**Task instructions**
From the line containing "Go to the first page" to the last line of the listing below, repeat every line exactly, and output nothing else.

**Records shown**
= = = = = = =
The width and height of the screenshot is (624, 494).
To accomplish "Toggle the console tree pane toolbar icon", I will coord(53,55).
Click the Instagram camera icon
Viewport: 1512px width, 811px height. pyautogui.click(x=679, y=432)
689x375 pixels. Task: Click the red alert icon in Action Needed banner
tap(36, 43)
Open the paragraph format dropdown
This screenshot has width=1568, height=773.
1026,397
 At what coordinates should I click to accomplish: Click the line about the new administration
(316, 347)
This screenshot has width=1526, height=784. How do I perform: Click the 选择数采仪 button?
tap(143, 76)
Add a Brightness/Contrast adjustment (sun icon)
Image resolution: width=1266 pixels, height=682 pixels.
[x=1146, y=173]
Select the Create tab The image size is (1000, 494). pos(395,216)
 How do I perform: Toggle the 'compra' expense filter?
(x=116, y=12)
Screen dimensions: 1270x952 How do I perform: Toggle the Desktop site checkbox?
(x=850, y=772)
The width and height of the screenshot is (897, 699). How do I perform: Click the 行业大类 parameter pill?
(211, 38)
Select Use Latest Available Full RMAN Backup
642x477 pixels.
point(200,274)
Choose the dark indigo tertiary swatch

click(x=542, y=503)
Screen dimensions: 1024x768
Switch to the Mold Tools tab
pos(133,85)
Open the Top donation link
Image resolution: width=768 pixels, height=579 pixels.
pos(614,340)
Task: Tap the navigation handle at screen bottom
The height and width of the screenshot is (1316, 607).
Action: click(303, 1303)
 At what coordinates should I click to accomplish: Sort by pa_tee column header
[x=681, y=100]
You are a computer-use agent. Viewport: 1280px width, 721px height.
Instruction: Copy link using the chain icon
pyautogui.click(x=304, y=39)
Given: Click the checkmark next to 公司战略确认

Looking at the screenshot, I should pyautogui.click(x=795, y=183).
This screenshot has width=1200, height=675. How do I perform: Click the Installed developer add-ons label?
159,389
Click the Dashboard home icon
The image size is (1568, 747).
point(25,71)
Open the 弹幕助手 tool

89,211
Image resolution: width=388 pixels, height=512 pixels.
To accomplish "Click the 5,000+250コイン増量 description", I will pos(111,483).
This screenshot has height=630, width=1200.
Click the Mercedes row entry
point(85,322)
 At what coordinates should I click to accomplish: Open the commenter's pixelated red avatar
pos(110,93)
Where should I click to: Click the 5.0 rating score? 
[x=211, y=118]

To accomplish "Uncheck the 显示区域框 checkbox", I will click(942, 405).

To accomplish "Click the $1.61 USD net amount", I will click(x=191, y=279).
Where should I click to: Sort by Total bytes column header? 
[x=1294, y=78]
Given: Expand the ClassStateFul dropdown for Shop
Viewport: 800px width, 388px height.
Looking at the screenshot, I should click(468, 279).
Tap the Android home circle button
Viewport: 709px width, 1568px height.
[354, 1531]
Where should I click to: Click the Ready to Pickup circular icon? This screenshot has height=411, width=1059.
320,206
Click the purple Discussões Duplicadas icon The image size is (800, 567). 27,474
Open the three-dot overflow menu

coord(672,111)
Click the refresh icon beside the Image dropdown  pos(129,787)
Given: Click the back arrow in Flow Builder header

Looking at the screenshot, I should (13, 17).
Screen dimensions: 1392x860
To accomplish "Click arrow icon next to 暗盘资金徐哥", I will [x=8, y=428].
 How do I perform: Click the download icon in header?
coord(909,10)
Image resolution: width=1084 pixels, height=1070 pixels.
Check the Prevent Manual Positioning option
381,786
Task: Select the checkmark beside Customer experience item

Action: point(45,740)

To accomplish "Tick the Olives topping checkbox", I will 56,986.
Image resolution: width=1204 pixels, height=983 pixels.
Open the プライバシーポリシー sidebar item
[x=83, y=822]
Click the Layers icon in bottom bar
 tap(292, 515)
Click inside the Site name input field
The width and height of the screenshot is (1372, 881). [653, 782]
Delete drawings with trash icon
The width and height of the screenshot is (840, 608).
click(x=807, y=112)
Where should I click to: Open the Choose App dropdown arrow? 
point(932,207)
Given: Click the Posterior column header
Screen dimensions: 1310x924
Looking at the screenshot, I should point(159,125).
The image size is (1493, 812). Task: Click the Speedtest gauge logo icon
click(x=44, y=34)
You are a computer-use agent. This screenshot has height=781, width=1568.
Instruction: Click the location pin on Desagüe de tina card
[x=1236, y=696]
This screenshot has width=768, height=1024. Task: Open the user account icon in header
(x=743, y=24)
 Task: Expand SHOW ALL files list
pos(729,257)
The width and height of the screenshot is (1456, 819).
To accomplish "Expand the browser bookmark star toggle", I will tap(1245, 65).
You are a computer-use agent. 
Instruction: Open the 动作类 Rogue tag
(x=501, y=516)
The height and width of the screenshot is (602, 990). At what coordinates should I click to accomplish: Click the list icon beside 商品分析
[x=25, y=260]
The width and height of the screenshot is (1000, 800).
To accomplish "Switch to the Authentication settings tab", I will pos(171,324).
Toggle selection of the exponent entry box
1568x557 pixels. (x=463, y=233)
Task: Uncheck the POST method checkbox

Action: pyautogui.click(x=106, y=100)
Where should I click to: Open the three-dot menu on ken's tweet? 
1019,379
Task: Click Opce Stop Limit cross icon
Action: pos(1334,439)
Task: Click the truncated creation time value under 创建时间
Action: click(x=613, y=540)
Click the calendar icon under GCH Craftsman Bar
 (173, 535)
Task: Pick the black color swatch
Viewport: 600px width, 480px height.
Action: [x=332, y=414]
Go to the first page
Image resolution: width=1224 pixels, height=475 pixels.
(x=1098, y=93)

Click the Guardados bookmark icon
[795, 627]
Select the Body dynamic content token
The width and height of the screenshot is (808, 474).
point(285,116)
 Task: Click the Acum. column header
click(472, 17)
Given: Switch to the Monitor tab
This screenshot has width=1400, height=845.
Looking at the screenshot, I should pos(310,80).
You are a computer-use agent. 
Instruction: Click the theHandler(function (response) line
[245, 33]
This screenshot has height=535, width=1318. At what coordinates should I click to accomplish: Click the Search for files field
= = = = = = =
**Written response**
Go to the first page
Image resolution: width=1224 pixels, height=475 pixels.
(x=1098, y=93)

Click the Guardados bookmark icon
[795, 627]
Select the Body dynamic content token
The width and height of the screenshot is (808, 474).
point(285,116)
 Task: Click the Acum. column header
click(472, 17)
Given: Switch to the Monitor tab
This screenshot has width=1400, height=845.
Looking at the screenshot, I should pos(310,80).
You are a computer-use agent. 
Instruction: Click the theHandler(function (response) line
[245, 33]
This screenshot has height=535, width=1318. At what coordinates should I click to accomplish: Click the Search for files field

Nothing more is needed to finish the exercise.